If you missed it, the fatality count for American troops is 62 for the month of November, 2091 since the invasion.
He whines "stays the course" and the country replies "divorce."
There are bad ideas and then there are really bad ideas.
And then there are Bully Boy ideas.
It takes a Bully Boy to cook the intel on WMD. It takes a Bully Boy to launch a pre-emptive war based on that gut feeling that never helped him when it came to drilling for oil. It takes a Bully Boy to smear opponents in a such a way that Nixon's book of dirty tricks starts reading like Emily Post.
Some ideas just never pan out. As a former franchise owner, perhaps the Bully Boy should consider the fate of the Anaheim Amigos?
A Common Ills community member gave birth Wednesday to Brian. She wonders exactly when this war ends? Will it end before Brian's starting pre-K? How about junior high?
There's no end in sight.
Kayla says that she looks Brian and thinks about the men and women, on all sides, who are dying in a war that the Bully Boy can't explain.
She feels like we're stuck over there until we start demanding action from our representatives who seem only now to be catching on to what polls have reflected for some time: America doesn't want this war.

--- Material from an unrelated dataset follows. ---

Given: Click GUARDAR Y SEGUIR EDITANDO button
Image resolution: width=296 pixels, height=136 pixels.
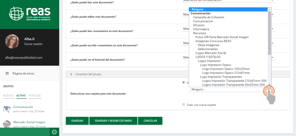Looking at the screenshot, I should click(x=113, y=121).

"It was Bully Boy 'choice' but everyone else pays the cost," Kayla says and she wonders how much longer?
We wonder that too.
Kayla wonders what the country's reactions would be if instead of adult photos of the fallen, the newspapers ran baby pictures?
She wonders what it will take to reach that less than 40% who continue to support the war of the choice that "was deception from the start"?
2091 dead and Bully Boy still can't answer Cindy Sheehan's question of what noble cause. Kayla says it reminds her of the U2 song "40" (War): "How long, how long, to sing this song?"